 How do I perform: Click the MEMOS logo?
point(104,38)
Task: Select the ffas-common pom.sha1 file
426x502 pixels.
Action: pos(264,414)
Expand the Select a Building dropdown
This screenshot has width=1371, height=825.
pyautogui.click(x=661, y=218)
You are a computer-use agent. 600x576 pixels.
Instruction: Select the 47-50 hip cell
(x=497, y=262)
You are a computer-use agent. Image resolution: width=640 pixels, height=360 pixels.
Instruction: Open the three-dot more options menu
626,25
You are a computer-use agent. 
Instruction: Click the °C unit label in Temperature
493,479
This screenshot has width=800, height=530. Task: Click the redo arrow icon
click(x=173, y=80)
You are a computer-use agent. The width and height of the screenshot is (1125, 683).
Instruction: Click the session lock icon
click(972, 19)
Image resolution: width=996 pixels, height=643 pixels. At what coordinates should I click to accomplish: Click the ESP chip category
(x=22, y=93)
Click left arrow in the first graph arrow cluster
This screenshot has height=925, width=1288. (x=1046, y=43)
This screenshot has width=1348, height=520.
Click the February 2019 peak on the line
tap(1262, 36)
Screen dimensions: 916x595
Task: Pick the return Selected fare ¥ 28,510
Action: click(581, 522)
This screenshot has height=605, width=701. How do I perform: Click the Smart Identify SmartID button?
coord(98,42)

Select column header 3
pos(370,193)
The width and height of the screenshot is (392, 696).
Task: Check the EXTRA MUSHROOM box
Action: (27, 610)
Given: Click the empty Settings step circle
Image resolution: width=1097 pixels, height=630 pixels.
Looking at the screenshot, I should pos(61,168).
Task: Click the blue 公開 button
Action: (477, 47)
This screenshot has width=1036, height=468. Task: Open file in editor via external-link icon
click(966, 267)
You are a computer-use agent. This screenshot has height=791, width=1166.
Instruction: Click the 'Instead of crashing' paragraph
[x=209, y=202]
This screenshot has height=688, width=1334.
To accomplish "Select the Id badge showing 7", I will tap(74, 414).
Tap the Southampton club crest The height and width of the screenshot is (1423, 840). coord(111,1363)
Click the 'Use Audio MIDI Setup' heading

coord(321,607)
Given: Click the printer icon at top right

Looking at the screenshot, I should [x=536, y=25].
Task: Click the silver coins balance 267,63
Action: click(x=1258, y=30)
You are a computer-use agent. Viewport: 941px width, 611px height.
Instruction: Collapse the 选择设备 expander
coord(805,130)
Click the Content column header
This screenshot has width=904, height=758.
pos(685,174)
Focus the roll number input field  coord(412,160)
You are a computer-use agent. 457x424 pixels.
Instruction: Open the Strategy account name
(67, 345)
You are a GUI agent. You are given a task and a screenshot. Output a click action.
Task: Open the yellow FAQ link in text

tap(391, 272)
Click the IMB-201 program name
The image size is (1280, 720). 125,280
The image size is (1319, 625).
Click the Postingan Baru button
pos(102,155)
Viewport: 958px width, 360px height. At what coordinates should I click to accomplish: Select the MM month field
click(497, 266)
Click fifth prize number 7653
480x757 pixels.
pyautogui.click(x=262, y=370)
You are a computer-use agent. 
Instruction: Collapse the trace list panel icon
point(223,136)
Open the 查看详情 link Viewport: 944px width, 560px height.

# # # # # # #

## [Goal of the exercise]
An exact copy of the lines from the one containing "Viewport: 958px width, 360px" through the end of the entries is required, and nothing beyond them.

## [Reply]
Viewport: 958px width, 360px height. At what coordinates should I click to accomplish: Select the MM month field
click(497, 266)
Click fifth prize number 7653
480x757 pixels.
pyautogui.click(x=262, y=370)
You are a computer-use agent. 
Instruction: Collapse the trace list panel icon
point(223,136)
Open the 查看详情 link Viewport: 944px width, 560px height.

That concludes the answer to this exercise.